Le traitement de l'ataxie de Friedreich

Pour ralentir la progression de la maladie sont nommés médicaments de la série mitochondrial . antioxydants   et d'autres médicaments qui réduisent l'accumulation de fer dans les mitochondries.

Antioxydants tels que Assigned Vitamines A   et E Et des substituts synthétiques Coenzyme Q 10 - idébénone Qui inhibe processus neyrodegenrativny et le développement de la cardiomyopathie hypertrophique. Nommé 5-hydroxy- Qui donne de bons résultats, mais il exige des recherches plus poussées.

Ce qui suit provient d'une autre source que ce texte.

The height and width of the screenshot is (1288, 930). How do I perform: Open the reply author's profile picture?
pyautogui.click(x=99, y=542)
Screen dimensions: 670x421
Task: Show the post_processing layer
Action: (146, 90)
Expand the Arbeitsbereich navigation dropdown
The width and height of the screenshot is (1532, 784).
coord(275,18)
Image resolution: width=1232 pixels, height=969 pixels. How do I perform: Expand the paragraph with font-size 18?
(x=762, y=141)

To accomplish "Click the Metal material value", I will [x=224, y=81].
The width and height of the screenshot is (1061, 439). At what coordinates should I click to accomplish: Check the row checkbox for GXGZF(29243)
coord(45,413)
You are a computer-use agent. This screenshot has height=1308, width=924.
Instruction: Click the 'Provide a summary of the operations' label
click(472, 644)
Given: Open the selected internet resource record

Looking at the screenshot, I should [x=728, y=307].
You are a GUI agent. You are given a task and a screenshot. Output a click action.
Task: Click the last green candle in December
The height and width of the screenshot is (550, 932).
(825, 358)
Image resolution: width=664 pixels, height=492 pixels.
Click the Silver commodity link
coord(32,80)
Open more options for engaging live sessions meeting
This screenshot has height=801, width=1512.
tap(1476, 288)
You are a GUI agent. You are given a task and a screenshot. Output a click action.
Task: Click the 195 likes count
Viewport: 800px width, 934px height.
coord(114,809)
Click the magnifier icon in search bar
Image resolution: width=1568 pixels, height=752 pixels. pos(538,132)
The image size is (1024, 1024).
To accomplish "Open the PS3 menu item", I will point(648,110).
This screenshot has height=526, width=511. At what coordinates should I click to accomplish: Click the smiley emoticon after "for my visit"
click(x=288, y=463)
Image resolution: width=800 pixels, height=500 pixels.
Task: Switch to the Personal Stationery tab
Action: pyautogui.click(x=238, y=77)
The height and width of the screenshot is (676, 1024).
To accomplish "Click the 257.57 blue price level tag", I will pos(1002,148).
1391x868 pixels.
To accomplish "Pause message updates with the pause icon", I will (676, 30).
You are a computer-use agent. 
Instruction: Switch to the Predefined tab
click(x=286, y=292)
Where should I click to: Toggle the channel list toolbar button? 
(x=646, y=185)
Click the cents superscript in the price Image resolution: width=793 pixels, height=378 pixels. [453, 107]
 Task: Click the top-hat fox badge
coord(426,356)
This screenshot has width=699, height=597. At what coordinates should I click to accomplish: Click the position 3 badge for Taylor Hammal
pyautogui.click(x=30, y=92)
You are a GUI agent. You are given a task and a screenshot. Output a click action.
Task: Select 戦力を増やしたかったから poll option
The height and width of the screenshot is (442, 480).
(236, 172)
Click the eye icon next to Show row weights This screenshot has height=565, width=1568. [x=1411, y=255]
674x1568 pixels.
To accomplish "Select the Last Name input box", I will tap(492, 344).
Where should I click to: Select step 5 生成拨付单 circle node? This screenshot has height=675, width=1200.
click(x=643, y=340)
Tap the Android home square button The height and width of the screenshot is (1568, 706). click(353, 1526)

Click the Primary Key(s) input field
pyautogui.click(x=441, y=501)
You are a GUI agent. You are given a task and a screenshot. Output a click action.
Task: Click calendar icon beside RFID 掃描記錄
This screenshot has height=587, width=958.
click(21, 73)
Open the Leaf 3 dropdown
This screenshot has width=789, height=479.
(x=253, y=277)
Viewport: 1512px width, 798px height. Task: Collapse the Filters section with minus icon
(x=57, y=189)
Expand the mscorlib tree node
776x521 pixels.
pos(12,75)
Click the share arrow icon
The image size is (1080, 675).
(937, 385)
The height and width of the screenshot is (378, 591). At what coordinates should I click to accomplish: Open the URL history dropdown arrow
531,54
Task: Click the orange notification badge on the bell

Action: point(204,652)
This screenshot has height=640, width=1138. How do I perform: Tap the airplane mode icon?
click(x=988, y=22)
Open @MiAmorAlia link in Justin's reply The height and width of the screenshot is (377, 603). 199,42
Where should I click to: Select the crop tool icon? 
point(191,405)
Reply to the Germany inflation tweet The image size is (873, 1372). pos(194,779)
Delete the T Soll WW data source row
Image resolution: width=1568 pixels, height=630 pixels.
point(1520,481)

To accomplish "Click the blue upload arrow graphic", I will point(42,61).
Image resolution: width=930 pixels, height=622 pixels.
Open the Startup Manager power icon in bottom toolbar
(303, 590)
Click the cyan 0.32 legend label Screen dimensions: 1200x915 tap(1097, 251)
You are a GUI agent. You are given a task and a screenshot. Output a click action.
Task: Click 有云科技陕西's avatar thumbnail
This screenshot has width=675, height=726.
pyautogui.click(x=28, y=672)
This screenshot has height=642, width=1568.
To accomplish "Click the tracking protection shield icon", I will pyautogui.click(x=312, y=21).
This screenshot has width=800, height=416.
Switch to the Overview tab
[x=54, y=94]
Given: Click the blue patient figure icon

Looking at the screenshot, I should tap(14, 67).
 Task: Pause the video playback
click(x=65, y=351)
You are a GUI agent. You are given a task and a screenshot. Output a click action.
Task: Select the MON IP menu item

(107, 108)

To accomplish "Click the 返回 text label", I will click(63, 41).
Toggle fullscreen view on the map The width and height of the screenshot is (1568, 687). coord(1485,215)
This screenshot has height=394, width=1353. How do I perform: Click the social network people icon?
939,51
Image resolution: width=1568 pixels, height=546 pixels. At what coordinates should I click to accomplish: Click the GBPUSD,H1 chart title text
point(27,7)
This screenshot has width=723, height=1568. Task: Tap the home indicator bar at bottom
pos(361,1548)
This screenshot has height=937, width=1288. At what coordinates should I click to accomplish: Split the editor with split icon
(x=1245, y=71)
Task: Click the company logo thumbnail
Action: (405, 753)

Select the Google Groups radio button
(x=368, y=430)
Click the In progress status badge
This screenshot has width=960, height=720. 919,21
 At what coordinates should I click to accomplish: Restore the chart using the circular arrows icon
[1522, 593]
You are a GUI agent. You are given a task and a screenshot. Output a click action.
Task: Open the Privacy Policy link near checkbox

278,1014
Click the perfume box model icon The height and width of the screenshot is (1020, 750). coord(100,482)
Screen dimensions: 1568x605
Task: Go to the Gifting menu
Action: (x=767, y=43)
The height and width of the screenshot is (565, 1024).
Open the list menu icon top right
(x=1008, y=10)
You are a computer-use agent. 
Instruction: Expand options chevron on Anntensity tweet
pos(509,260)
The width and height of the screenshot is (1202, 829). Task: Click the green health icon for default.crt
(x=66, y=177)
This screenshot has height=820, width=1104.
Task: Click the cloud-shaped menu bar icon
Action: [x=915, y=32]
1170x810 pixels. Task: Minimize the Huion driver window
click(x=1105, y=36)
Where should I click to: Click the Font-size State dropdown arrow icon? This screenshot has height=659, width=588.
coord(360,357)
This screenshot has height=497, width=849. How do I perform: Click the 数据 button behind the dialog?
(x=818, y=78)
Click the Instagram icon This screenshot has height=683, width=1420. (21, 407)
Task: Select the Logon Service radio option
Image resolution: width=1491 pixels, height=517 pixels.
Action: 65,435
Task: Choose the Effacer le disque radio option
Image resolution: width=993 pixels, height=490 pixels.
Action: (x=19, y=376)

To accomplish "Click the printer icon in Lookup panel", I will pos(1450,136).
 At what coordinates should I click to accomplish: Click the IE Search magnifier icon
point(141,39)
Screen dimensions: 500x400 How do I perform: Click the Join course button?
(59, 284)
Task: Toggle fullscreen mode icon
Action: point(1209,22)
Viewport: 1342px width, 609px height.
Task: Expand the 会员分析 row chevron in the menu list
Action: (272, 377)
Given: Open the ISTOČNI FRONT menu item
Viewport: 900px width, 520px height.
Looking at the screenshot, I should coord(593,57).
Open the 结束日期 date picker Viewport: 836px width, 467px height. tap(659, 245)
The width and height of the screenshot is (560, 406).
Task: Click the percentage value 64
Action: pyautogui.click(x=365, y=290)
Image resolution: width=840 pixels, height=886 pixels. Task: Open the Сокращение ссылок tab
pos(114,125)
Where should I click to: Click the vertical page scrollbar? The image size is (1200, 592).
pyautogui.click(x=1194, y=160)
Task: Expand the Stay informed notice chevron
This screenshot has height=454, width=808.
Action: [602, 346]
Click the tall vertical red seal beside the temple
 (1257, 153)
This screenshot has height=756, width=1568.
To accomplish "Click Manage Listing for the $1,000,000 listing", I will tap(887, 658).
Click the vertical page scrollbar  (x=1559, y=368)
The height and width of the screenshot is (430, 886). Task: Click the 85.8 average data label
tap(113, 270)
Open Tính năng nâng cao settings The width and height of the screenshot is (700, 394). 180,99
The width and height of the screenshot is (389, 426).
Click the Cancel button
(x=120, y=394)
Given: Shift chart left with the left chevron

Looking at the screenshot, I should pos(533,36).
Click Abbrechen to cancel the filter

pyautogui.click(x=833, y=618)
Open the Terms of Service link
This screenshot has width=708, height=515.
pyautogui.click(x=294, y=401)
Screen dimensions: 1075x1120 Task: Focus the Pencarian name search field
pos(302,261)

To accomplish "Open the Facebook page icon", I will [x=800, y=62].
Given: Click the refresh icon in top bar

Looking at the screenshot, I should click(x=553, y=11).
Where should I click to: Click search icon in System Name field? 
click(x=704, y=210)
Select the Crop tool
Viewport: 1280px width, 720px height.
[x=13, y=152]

En général, le traitement est symptomatique, il convient d'éliminer les symptômes de l'ataxie de Friedreich que le diabète sucré . les maladies du système cardiovasculaire . Détenus à titre de correction chirurgicale des pieds et l'introduction de la toxine botulique dans les muscles spastiques.

Physiothérapie   et physiothérapie   - Procédures, sans laquelle le traitement de l'ataxie de Friedreich est le plus souvent inefficace. Les sessions ordinaires sont une occasion pour maintenir le corps en bonne forme et d'éliminer la douleur. Les patients nécessitent une adaptation sociale, comme beaucoup l'ont de vivre dans un état d'impuissance. Perte de la vision, la possibilité de se déplacer indépendamment, perte de coordination crée des troubles psychologiques qui devraient être traitées avec l'aide de professionnels et de soutien pour les familles.